Watching Nancy Pelosi looking over George Bush’s
shoulder during the State of the Union Address, the first
woman to have that particular perspective, or, unluckily,
sitting in the cold and dark watching for a utility truck
tells you there are winds and then there are winds. The
winds of change blowing through our nation’s capital
had force enough to refresh much of the country as well.
While the winds of change are real — Democrats reassert
themselves, while Republicans, through forced smiles,
acknowledge “past mistakes” and the Administration
re-assesses “new political realities” —
the war goes on abroad, and at home a system of elections
driven by big-money tightens its stranglehold on our representative
democracy. It takes an uprising of the electorate of historic
proportions — as just happened in recent congressional
elections — to loosen that grip temporarily, enough
for a breath. This is a rare opportunity to look clearly
at how we hold elections and how we might pry the corrupting
hand of big money away for good. We have that opportunity
right now, right here.
Money buys elections in America. Money buys media exposure.
Money buys staff and the paraphernalia of political organization.

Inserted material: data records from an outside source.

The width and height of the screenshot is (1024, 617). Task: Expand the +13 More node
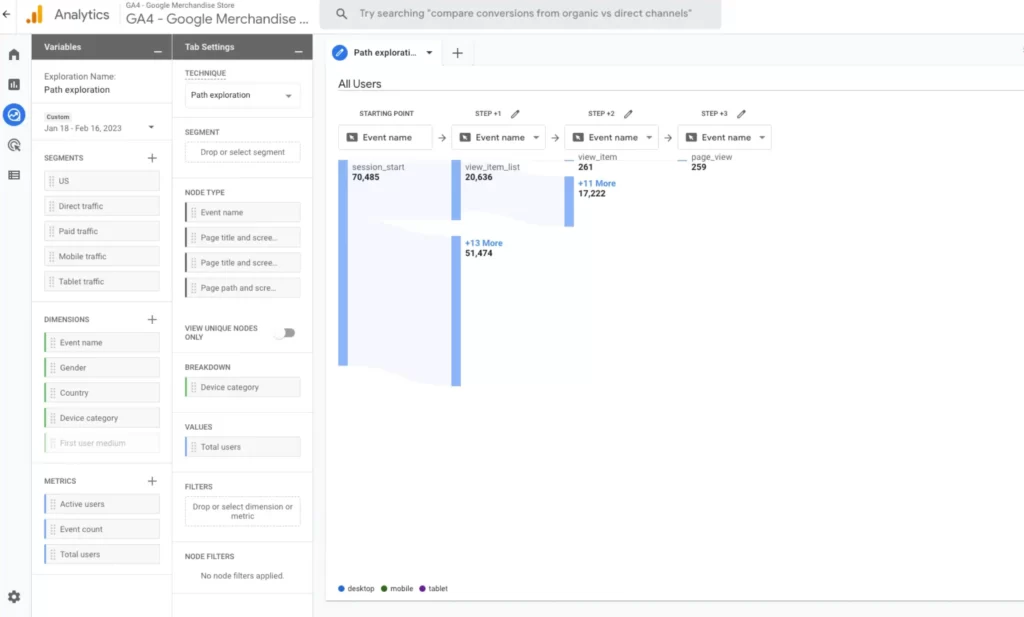[x=484, y=243]
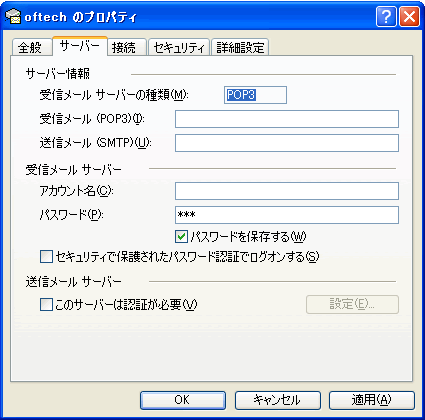Click the question mark help icon

[386, 16]
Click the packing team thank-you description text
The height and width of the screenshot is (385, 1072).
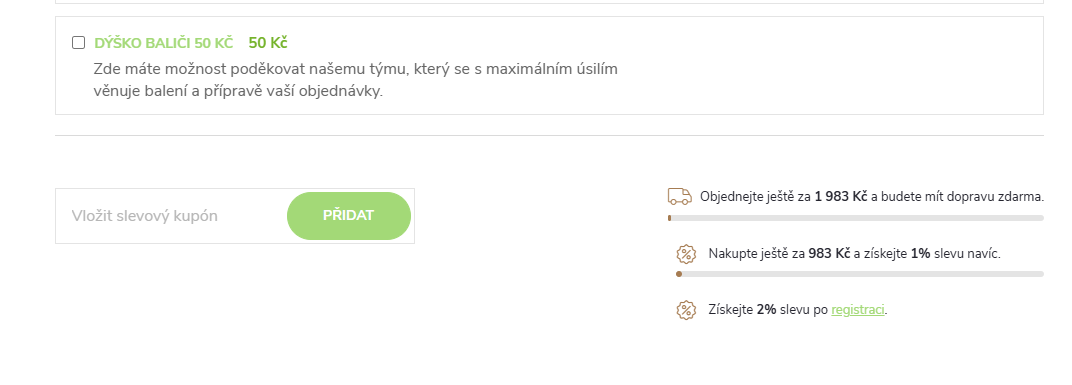[x=356, y=80]
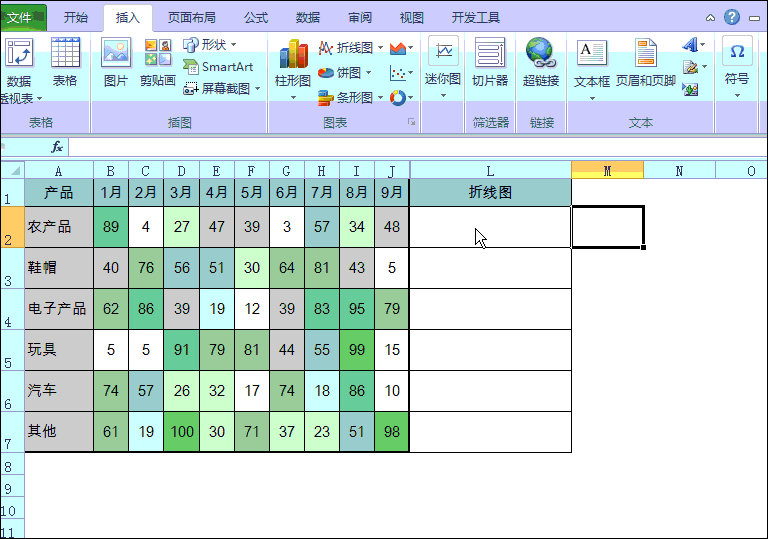Expand the 折线图 line chart dropdown
The height and width of the screenshot is (539, 768).
(380, 48)
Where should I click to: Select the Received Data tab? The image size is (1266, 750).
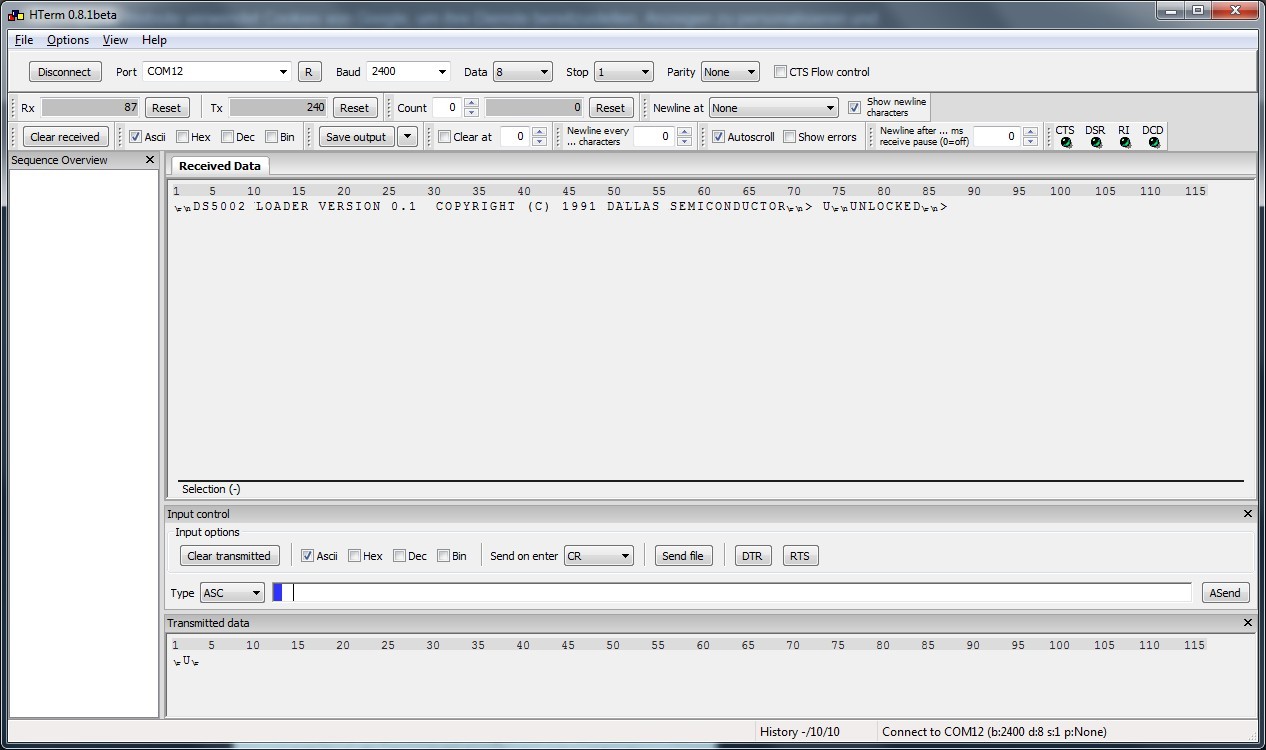point(220,166)
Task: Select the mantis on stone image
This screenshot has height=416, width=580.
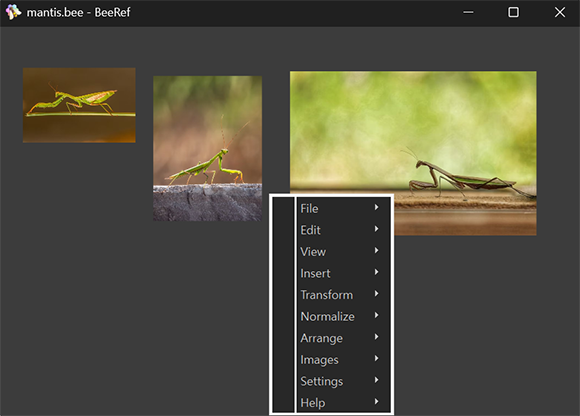Action: pyautogui.click(x=208, y=148)
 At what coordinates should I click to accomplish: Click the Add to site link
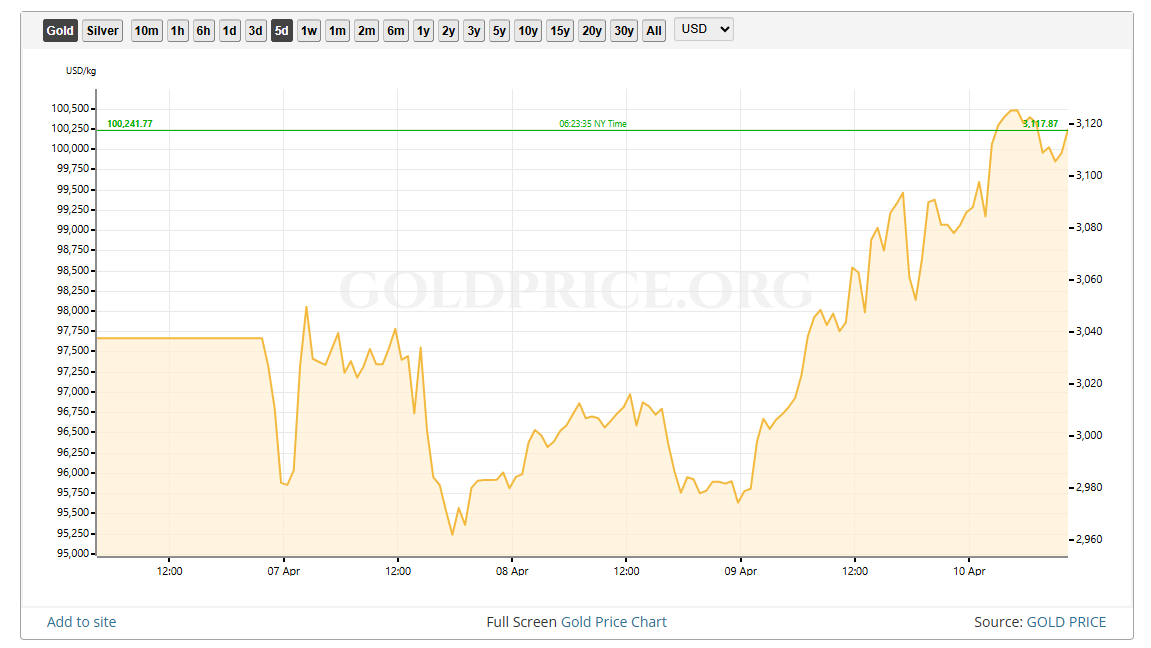click(80, 622)
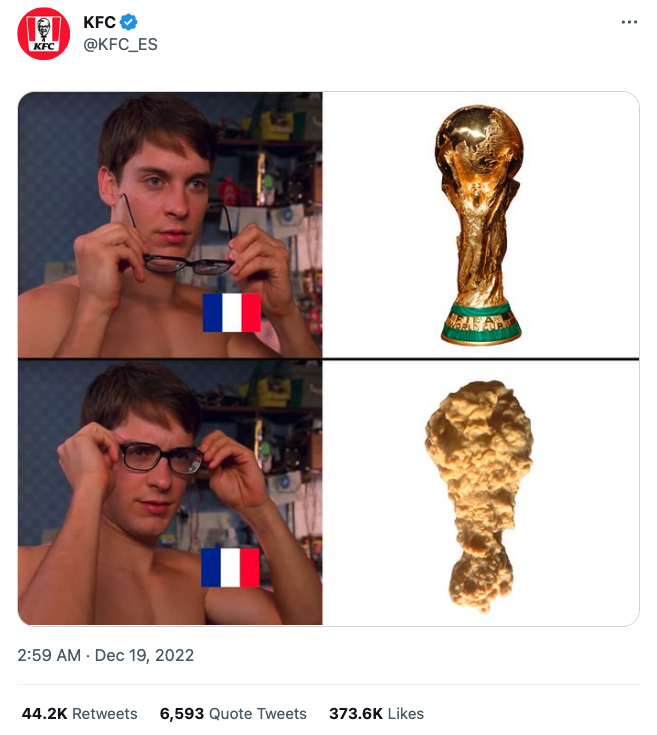This screenshot has height=735, width=657.
Task: View the 6,593 Quote Tweets list
Action: [233, 713]
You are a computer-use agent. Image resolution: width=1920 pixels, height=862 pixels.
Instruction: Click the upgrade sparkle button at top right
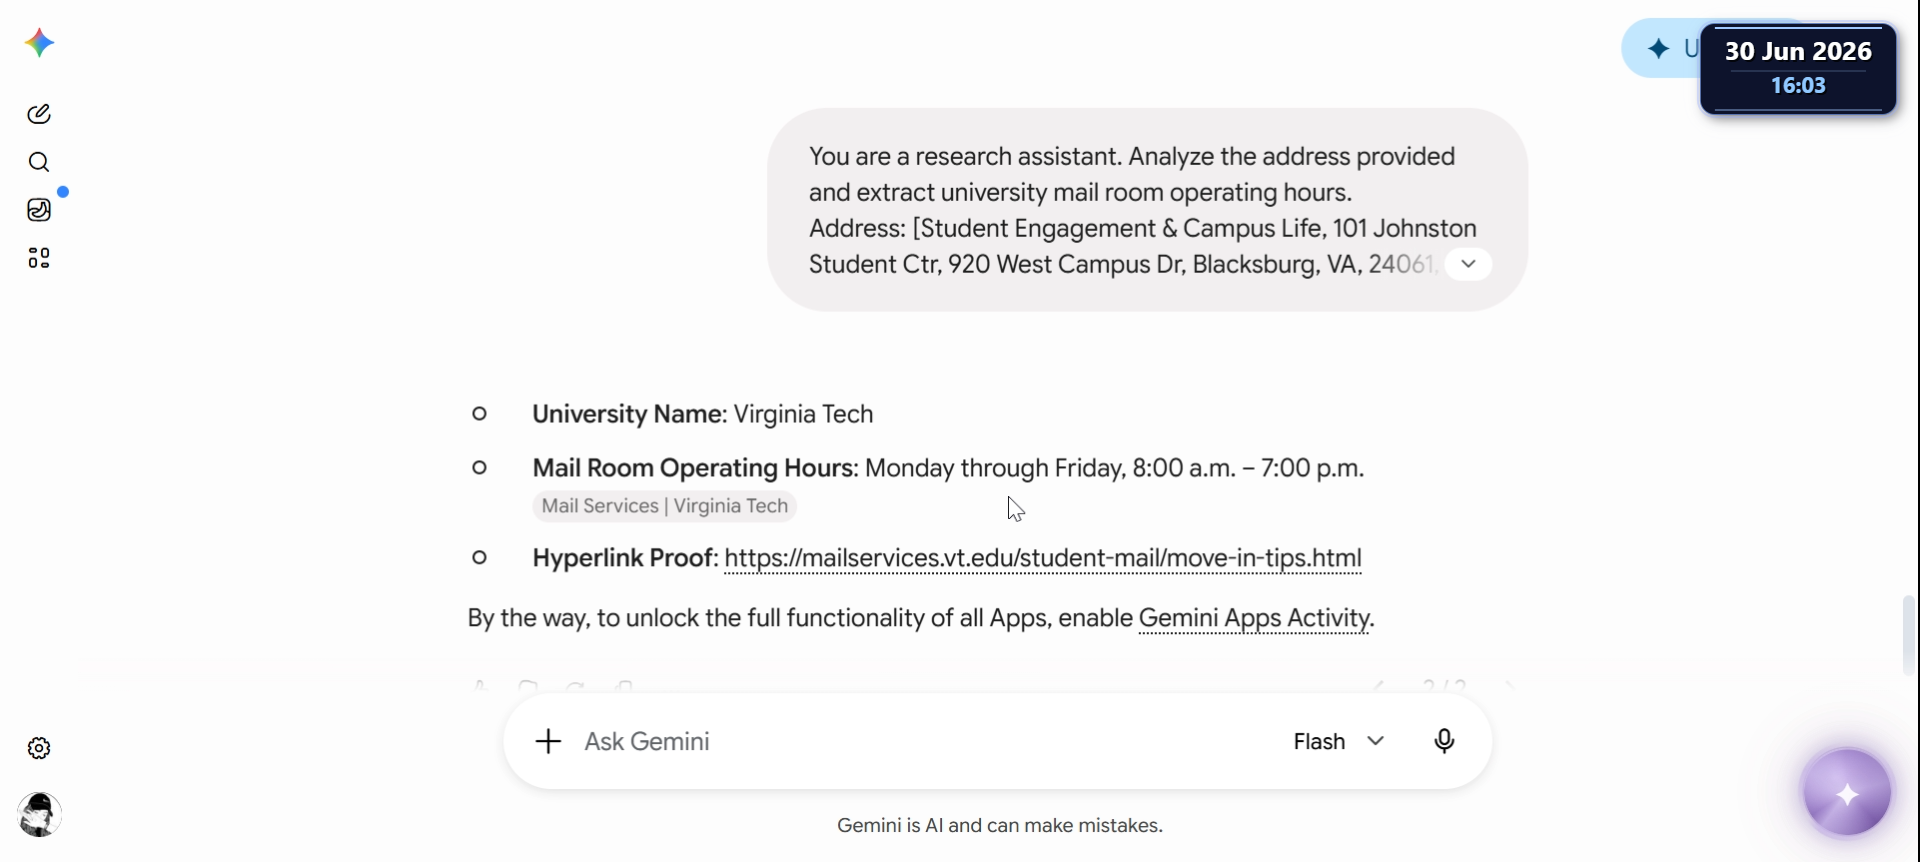(x=1662, y=48)
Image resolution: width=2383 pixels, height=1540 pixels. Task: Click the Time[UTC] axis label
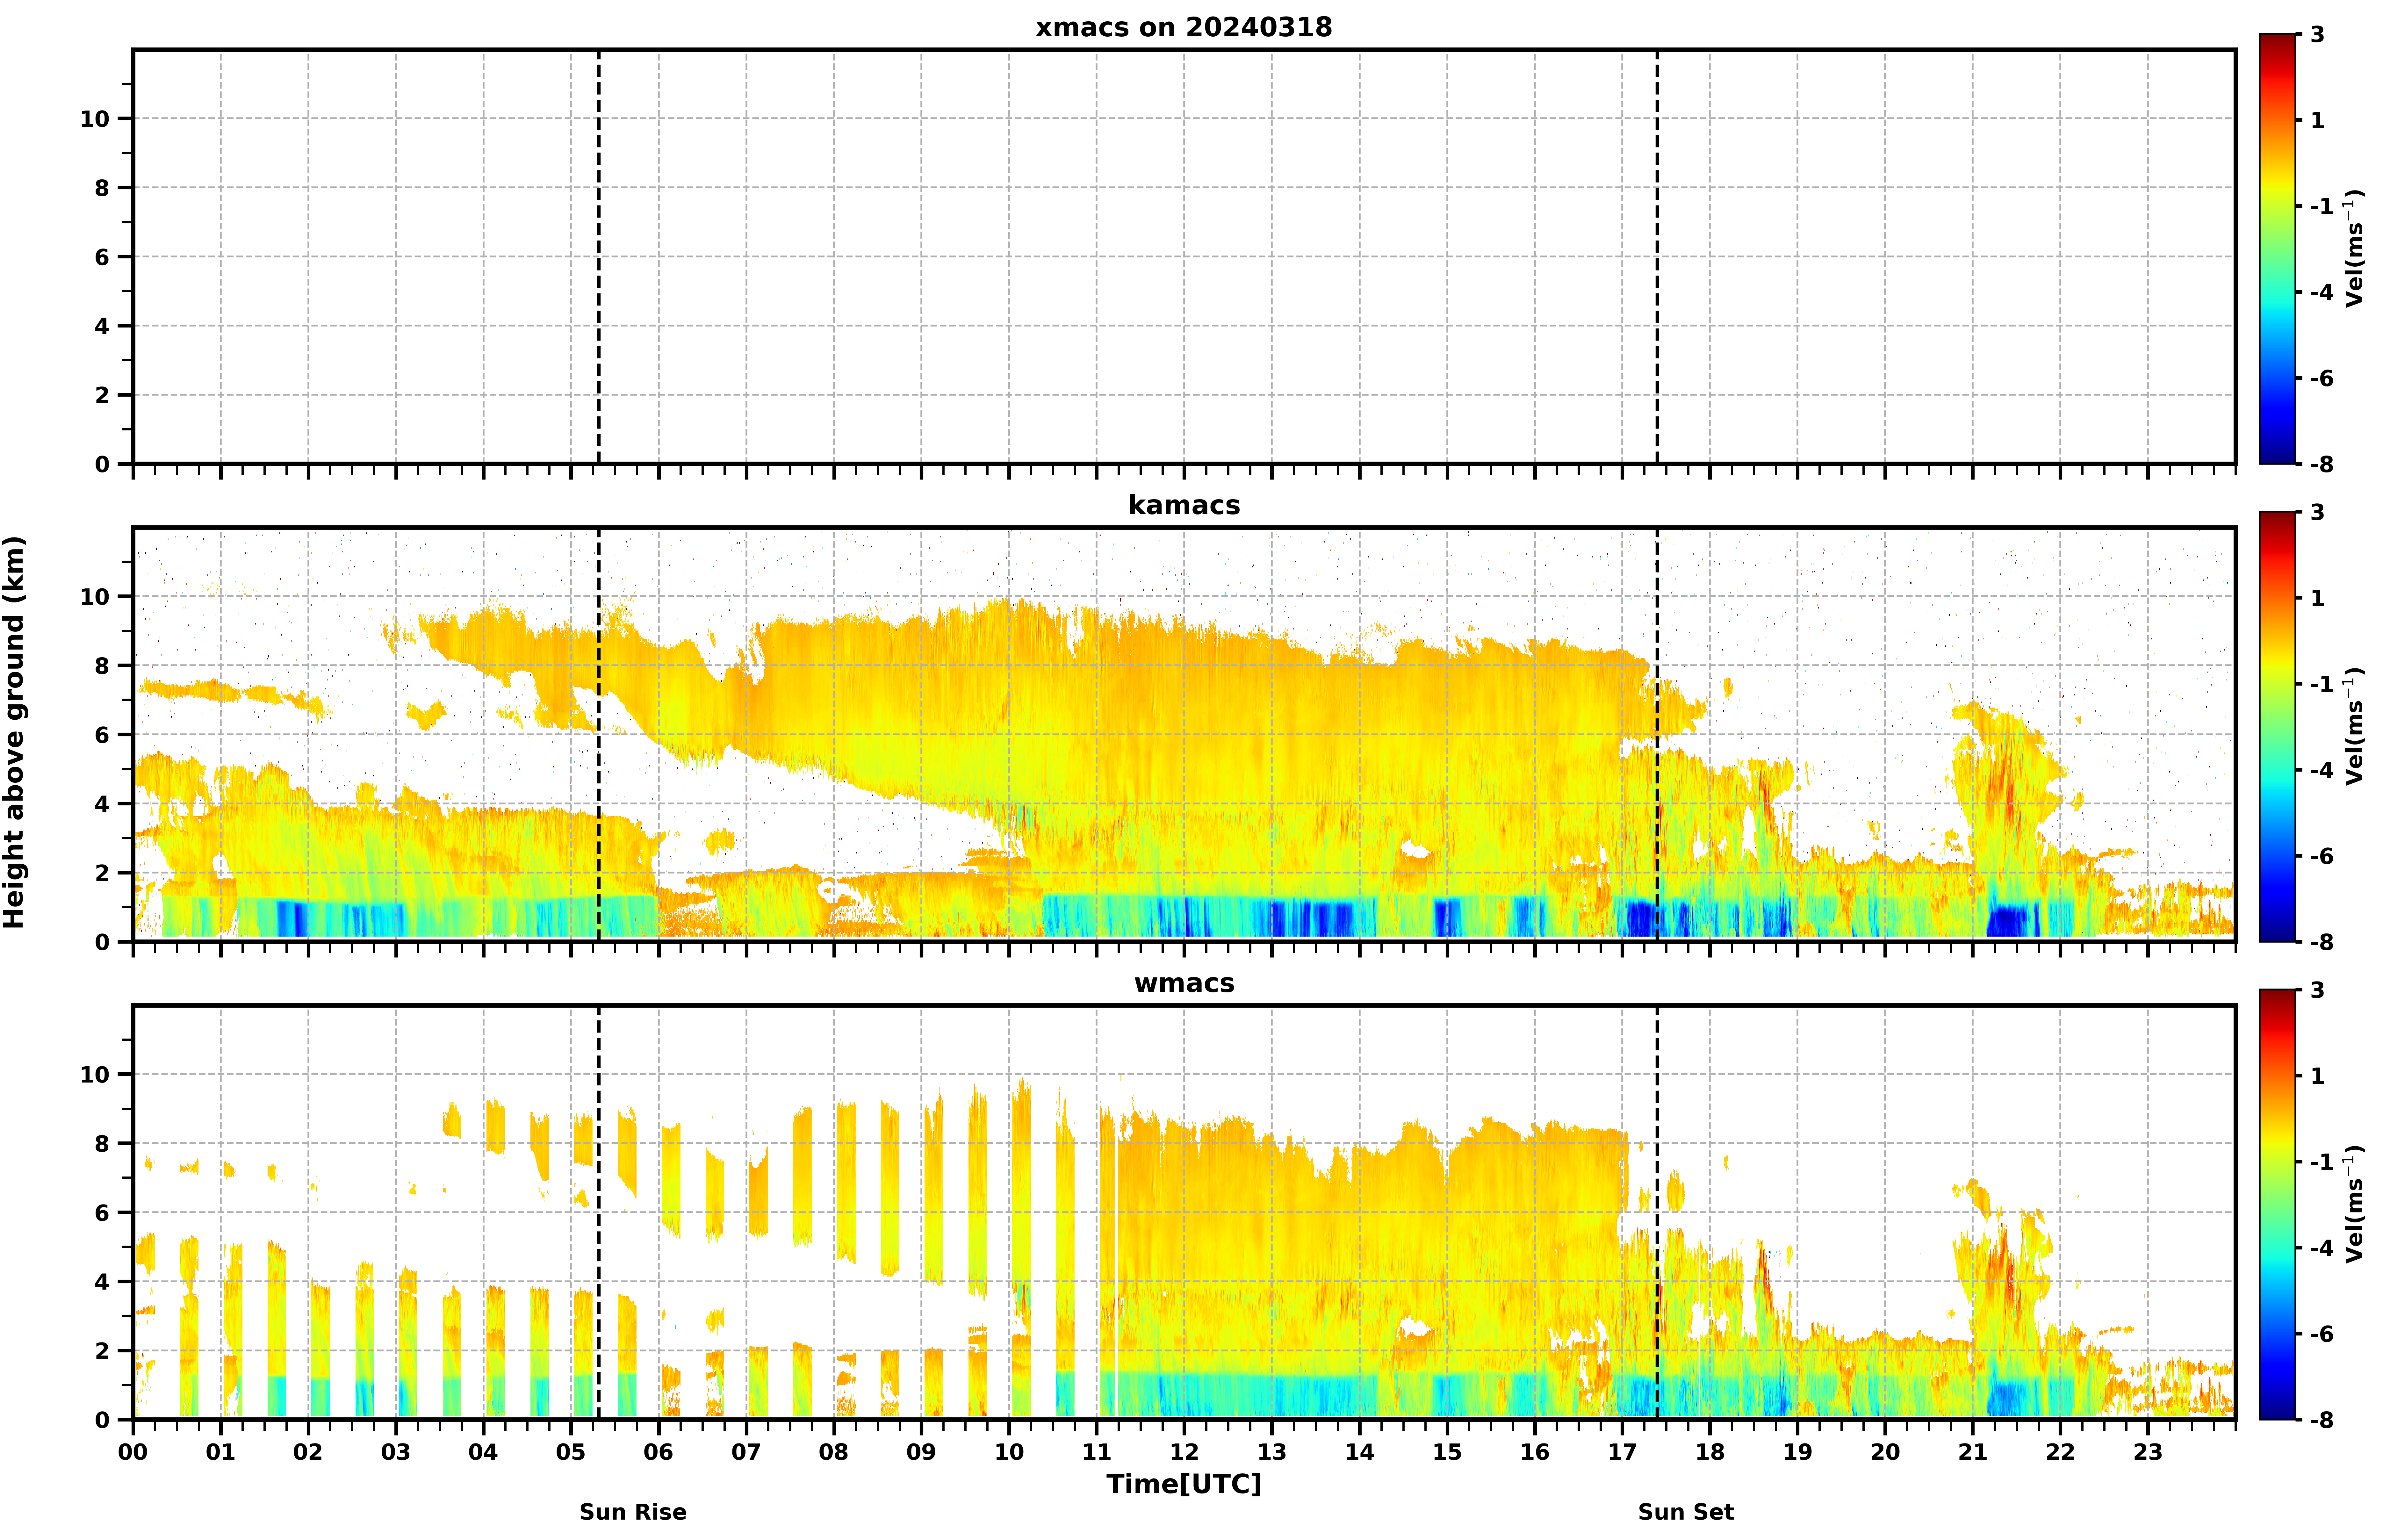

Money buys the candidates’ attention and that all-important
commodity: access. Sometimes money even buys a candidate
outright: position, prestige, power, vote, and all. Outrageous,
but too recent and all too real to deny.
Raising money has become the single, greatest, predictable
imperative in successful campaigns — from local
judge to presidential hopeful. Virtually every candidate
admits that raising the money now deemed necessary to
run an even moderately competitive campaign is time consuming,
distracting, and odious. Many an outstanding public servant
that you never heard of has backed away, never run, and
let the less squeamish, the better-connected, better-bankrolled
opponent win because the money-grubbing grind is so distasteful.
Who supplies all this campaign-financing money? The answer
is as jarring as it is straightforward. Money is supplied
by those who are buying something. The something they
want to buy is the “prestige, power, vote, and all”
that comes with the successful candidate’s office.
They don’t want all of it, and not all the time,
just a law here, a regulation there, favorable hearing,
a little — or a lot of — advocacy. To buy
what they want, corporations tack onto their products’
prices the cost of campaign contributions and lobbyists.
You, the consumer, get to subsidize big money’s
campaign/lobbying activities.
Under our current system of election financing, the supplier
of big money, or the pooling of common resources to make
up big money, wins the money race most every time. The
small contributor’s influence on the candidate and
issues is drowned in a cascade of massive contributions.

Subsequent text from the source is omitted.